In 2020 alone, Venegas oversaw more than $175,000 in grants provided through the Texas Urban and Rural Conservation Projects (TURCP) and $112,000 through the Project Growing Roots for Education, Environment, and Nutrition (G.R.E.E.N.) to organizations, schools and institutions of higher education for 31 projects.


Honor


Venegas was recently recognized as the 2021 recipient of The National NRCS Individual Civil Rights Award, which recognizes an individual who has made a significant contribution to NRCS in civil rights program delivery. Not surprisingly, this is actually the second time (1997) for her to receive this prestigious honor. And her other honors include: Outstanding RC&D Coordinator for the Southwest Region of RC&D Councils, Visionary and Leadership Awards from the National Organization of Professional Hispanic NRCS Employees (NOPHNRCSE) and a Service Award from the Latinos in Ag organization.


Throughout her 32-and-a-half-year career with the agency, she has served on the outreach planning teams for numerous organizations including the University of Texas Rio Grande Valley, the Texas-Mexico Border Coalition, the Minority Landowner Conference and the MAFO Farmworker Partnership. Her outreach program, for which she develops an annual plan, encompasses the highest number of farmers and ranchers in the categories of Hispanic, African American, Women, Veterans and Beginning Farmers and Ranchers.


Her accomplishments over the last several years have been above and beyond her normal job role as evidenced in the collateral positions she currently holds: FPAC Beginning Farmer and Rancher (BFR) Coordinator for Texas, Advisor to the Texas Civil Rights Advisory Committee, and the Texas Limited English Proficiency (LEP) Coordinator .

Being named the National NRCS Civil Rights individual is an honor she doesn’t take lightly, but it’s also one she generously shares.


“It is not a one-person team when it comes to civil rights and outreach,” she says. “Texas is a big state!
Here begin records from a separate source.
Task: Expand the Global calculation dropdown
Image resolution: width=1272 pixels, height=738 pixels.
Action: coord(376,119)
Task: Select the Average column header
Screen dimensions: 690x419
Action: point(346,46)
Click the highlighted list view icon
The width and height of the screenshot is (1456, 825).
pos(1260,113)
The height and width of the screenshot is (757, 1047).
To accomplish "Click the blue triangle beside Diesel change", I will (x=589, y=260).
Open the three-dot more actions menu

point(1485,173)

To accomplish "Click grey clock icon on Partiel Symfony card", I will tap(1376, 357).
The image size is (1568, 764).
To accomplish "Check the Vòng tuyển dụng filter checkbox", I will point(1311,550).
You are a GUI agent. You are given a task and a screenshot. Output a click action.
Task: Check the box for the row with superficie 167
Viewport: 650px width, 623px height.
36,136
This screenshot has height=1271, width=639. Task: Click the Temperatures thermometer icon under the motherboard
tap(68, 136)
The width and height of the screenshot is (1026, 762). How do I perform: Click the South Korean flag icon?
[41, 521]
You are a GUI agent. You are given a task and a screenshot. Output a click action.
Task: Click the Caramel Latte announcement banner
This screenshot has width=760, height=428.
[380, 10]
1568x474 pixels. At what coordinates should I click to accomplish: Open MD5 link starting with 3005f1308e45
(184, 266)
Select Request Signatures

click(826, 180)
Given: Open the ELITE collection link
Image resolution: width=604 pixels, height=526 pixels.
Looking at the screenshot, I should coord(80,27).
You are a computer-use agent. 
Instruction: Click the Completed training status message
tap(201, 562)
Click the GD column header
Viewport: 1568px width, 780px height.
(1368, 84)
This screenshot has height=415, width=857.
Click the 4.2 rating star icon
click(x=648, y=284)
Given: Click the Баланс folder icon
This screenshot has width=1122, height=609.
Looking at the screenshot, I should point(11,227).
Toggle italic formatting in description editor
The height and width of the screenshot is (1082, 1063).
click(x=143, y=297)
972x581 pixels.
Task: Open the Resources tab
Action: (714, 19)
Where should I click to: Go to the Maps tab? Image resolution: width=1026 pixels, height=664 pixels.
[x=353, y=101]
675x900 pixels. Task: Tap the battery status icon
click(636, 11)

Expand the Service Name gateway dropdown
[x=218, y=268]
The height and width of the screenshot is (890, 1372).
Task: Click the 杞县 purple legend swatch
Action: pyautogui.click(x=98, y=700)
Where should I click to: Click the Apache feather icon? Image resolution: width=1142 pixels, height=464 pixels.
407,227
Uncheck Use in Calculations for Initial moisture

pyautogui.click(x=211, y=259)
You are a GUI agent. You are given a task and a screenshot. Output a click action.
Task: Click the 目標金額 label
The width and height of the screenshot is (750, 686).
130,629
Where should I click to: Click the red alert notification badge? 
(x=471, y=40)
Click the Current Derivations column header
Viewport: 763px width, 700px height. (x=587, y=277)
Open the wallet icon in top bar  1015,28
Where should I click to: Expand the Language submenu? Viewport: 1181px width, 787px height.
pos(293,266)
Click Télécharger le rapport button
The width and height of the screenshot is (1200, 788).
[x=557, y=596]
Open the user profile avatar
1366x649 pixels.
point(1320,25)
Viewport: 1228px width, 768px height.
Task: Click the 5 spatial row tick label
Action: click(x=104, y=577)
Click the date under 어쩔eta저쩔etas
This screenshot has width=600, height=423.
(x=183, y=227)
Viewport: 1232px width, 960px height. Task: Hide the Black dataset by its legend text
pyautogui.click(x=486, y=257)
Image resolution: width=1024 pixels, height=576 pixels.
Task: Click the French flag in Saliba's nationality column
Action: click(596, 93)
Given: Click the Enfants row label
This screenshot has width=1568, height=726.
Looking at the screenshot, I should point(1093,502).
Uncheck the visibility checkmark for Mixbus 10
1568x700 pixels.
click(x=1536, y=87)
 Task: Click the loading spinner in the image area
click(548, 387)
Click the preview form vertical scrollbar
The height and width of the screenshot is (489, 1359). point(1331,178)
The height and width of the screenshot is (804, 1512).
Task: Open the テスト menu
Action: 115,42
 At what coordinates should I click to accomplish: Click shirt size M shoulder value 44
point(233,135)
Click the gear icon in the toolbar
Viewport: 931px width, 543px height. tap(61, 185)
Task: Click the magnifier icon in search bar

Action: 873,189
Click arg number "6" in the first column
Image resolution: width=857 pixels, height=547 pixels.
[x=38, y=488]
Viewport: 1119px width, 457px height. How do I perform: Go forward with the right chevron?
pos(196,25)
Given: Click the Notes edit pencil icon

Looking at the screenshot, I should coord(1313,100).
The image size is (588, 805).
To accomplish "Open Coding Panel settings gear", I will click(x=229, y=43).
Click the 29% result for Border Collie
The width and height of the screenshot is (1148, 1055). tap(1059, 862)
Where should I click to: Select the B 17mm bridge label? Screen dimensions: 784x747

Being able to develop strong goals to roll out in the state and having the support of staff and leadership is very important. I want to thank the Texas NRCS field staff for being committed to civil rights and outreach. And, I want to thank the Texas NRCS leadership for supporting both the staff and myself and helping me go far and beyond my goals for the state.”


And, as always, she remains passionate about exceptional customer service to our historically underserved farmers, ranchers, and community leaders in the state.

The USDA mission statement is “provides leadership on food, agriculture, natural resources, rural development, nutrition, and related issues based on sound public policy, the best available science, and efficient management.” Even though that mission statement covers 16 agencies under the USDA umbrella, ironically enough Venegas has held positions in NRCS that have accomplished each aspect of this statement.


USDA made a big impact on Venegas as a child. In return, she has spent her lifetime making a big impact on USDA.